Sudan would profit on peace
KHARTOUM, Sudan – If you’re sipping a cappuccino at a coffeehouse in the glistening new Afra Mall here in Sudan’s bustling capital, the helicopter gunships and janjaweed attacks and sprawling, squalid camps for Darfur’s millions of displaced people seem much farther than a two-hour airplane flight away.
The Afra Mall features a bowling alley, a movie theater, a gym, jewelry stores and a boutique specializing in Italian shirts. You can buy ping pong paddles, MP3 players and an electric shaver that oozes skin lotion.
The reasons for this capital’s surging prosperity are simple: oil and peace. The oil began to flow in the late 1990s, and by now the wealth is spilling out across Khartoum. And the peace – not in Darfur yet, but in the longer and more consuming civil war in the south – came last year in a deal that freed up Sudan’s national energy for better things. Investment from China, Turkey and the Arab world is flowing in. Sudanese expats are returning, often with new skills and sensibilities. Gross domestic product has shot up, more than doubling from 2000 to 2005.
What might Khartoum be like if an honorable peace ever came to Darfur?
Khartoum’s leaders already dream of turning their city of several million people into the next Dubai. But the reek of Darfur – a place synonymous with allegations of genocide and war crimes – infuses Sudan’s international image. How can any government consider warming relations with Khartoum when demonstrators worldwide are marching to protest what’s happening there?
The international tension over Darfur also contributes to Sudan’s police-state mentality, the other critical barrier to Khartoum’s emergence as a business crossroads. Governments under pressure make for paranoid governments. Who would want to spend a holiday at Khartoum’s Hilton knowing that their phone calls and e-mails are monitored by the secret police?
One man working (rather profitably) toward a more inviting Khartoum is Osama Daoud Latif, a second-generation Sudanese businessman with bushy eyebrows, a mild voice and impeccable English honed during years of living in Britain. He doesn’t wear the long white robes and knit cap common to Sudanese men, but instead sports an orange-and-white plaid shirt that could have been made by Ralph Lauren or Tommy Hilfiger.
Latif is the owner of the Ozone cafe, a trendy new shop here, which he built last year on a weed-choked traffic circle near his home. His company also owns a giant flour mill, a dairy, a car importer and Sudan’s Coca-Cola distributorship.
At the new international baccalaureate school built by Latif’s company, the children don’t chant Quranic verses. Instead, they sing that homage to Western capitalism, “I’d like to buy the world a Coke.” (Even the Pepsi distributor sends his son there, Latif says, with a smile verging on smugness.)

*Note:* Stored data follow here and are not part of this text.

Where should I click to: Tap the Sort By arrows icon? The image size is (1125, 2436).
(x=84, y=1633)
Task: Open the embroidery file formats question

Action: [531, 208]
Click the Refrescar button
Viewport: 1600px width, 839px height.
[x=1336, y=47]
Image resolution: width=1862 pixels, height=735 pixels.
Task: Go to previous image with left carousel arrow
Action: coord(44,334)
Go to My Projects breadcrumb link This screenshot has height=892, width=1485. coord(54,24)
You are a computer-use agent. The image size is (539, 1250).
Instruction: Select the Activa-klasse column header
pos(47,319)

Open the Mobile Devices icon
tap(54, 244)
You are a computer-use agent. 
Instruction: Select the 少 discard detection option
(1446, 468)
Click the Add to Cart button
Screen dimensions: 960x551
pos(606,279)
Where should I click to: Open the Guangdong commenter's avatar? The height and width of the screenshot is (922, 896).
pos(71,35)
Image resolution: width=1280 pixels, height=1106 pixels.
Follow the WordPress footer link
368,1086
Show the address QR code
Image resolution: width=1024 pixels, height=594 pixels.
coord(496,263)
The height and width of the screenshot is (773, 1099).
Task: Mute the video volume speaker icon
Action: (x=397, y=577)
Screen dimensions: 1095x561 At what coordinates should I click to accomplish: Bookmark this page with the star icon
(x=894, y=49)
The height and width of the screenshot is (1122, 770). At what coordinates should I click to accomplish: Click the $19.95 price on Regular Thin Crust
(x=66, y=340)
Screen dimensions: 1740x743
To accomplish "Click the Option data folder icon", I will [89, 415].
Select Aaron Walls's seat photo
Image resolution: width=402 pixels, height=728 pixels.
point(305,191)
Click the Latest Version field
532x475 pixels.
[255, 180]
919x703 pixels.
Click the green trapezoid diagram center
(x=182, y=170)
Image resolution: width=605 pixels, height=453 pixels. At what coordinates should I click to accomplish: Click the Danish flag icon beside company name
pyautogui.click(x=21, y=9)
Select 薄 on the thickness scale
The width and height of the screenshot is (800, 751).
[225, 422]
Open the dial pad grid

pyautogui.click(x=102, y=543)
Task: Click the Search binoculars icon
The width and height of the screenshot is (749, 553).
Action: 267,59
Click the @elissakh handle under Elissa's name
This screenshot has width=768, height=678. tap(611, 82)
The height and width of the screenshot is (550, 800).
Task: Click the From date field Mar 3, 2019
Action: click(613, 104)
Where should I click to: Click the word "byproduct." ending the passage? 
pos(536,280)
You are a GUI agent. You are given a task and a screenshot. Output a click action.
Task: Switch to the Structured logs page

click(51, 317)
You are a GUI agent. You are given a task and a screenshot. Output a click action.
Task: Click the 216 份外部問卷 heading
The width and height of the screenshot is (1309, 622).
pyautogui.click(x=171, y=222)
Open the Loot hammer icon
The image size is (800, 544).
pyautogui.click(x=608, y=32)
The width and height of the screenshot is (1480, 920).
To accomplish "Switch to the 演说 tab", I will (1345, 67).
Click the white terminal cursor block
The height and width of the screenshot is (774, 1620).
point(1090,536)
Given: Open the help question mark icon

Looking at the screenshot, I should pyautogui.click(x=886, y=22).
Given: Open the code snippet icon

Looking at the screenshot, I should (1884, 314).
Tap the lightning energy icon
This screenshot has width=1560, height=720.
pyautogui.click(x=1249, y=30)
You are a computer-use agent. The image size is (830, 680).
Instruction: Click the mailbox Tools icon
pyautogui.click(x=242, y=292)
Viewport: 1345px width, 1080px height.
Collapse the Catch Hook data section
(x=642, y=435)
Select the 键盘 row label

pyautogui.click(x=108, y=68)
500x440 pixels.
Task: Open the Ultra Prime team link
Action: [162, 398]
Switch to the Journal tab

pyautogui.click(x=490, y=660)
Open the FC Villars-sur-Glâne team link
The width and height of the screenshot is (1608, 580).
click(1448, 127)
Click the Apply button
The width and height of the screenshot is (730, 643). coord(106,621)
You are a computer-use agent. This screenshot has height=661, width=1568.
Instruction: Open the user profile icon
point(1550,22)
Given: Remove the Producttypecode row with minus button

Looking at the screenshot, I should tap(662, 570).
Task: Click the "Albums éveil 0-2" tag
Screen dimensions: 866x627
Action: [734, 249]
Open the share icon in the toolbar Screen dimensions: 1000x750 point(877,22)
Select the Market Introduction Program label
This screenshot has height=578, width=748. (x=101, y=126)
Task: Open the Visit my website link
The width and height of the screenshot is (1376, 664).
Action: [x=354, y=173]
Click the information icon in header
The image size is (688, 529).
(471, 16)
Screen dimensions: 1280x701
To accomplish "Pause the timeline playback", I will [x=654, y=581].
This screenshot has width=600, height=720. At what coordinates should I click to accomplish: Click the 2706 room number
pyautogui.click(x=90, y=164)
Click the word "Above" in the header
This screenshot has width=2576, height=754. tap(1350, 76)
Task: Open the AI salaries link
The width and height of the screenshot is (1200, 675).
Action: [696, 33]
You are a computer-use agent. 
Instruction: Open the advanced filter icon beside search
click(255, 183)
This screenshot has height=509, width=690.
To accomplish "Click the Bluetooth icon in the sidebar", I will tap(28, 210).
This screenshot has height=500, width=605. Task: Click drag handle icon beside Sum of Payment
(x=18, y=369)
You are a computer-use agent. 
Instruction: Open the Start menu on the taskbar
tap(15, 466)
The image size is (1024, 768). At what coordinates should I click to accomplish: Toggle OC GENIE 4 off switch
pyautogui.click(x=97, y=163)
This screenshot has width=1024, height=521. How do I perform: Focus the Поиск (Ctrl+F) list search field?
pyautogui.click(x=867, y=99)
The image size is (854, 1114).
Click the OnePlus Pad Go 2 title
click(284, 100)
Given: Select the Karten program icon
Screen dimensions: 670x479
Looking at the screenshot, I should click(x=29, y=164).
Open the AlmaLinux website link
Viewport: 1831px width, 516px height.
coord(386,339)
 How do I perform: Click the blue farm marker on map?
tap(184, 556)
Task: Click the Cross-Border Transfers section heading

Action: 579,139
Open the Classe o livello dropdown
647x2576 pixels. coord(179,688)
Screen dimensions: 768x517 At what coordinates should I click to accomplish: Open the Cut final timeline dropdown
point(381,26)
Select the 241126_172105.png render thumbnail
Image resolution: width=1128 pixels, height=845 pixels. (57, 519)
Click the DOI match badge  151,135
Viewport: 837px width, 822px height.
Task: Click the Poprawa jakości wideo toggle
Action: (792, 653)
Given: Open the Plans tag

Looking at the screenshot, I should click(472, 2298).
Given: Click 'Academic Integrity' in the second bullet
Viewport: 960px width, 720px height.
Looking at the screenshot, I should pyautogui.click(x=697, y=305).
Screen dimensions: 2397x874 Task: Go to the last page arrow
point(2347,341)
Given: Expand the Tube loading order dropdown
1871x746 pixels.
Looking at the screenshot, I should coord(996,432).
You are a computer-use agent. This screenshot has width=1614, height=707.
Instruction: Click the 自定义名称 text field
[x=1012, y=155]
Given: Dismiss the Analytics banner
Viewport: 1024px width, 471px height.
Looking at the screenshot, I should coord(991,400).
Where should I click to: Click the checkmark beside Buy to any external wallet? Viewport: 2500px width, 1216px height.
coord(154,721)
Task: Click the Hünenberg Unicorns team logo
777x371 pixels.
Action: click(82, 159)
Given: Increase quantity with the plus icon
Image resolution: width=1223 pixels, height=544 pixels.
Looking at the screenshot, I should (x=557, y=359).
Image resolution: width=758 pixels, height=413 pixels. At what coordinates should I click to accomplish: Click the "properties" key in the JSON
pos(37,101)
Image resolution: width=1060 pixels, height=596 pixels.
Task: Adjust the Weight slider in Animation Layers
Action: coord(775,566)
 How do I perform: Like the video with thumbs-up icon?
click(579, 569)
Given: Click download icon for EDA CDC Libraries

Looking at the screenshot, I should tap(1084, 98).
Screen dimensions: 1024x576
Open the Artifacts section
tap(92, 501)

His dreams are still more grand. Along with the Khartoum state government, Latif’s company is attempting to build what amounts to a new city – complete with its own water system, electric generation and zoning rules – on 160 acres where the Blue and White Nile rivers merge to begin their journey north to Egypt. Called Almogran (Arabic for “where the rivers meet”), the $4 billion project is designed to include luxury hotels, corporate headquarters, office towers, entertainment, parks and a massive residential section with houses overlooking the wide and beautiful White Nile.
The commercial sections of the project are selling, Latif says, but the main barriers to realizing his vision – not just for Almogran but also for Khartoum – are the war in Darfur and Sudan’s tight government restrictions on speech, politics and personal behavior.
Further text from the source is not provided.